We ended up in the worst seats in the ground, right behind the Ireland goal in the first half where everybody wanted to stand up for the duration of the game rather than sit. So nobody could see without climbing on to seats and craning their necks. Not for me. While Rónán chanted and flapped about, I stayed nonchalantly on my jaxie viewing much of it on the big screen at the far end of the ground. Watchable but still something I could have done in the warmth of the pub were I willing to forego the atmosphere.  My wife has since been instructed to book seats in the top row for future fixtures. But wives, like daughters, are immune to the intrusion of instruction so I don’t see that being a runner.

I have been at numerous live football games either side of my jail time. There have been countless goals but I could not describe one of them. Last night’s final goal will remedy that. It was such an exquisitely placed free kick from the gifted boot of Robbie Brady that it will live on in my memory as the best goal I have seen scored at a live game.

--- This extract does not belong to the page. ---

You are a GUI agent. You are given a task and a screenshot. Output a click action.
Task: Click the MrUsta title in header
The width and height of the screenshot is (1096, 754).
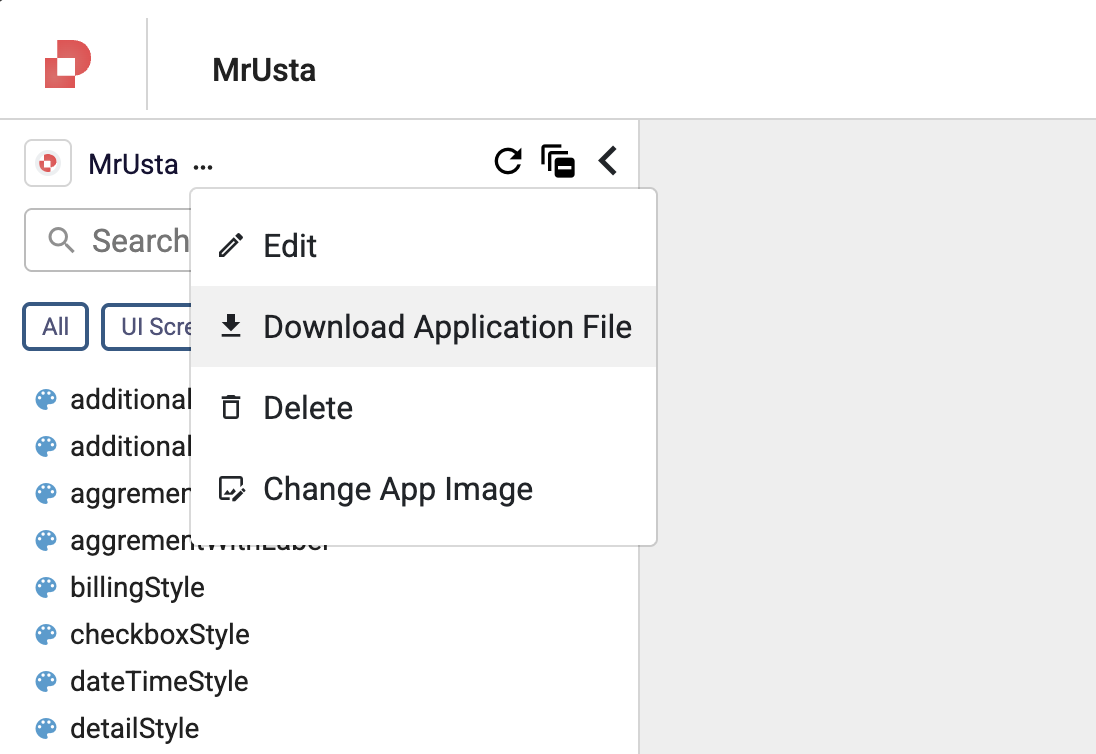[x=264, y=70]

It was adequate consolation for being perched behind the USA net in the second half where somebody in the seat to my rear raucously roared in tuneless falsetto to his heart’s content for the whole game. At first, because of the voice,  I thought it was a woman who for some reason was not allowed to talk in the house and was eager to let loose with a high pitched tone that Guantanamo torturers might consider an alternative to waterboarding. But when I realised he was a kid there was no point in being grumpy about it. If you can’t stand the noise of a football stadium, don’t go. I could still hear his shrill teenage, if even that, voice ♫Stand up for the boys in green♫ pounding in my mind’s ear as I drifted into sleep.
 
There were a quite a few US fans attending the game, bedecked in the stars and stripes and an array of other colourful adornments that American sports spectators like to be ostentatious with. Mingling with the Irish, they were both partisan and friendly in perfect symmetry. After the game my son tripped and two American female fans helped him to his feet, dusted him down and fussed over him as he put on a brave face despite grazing his knee.   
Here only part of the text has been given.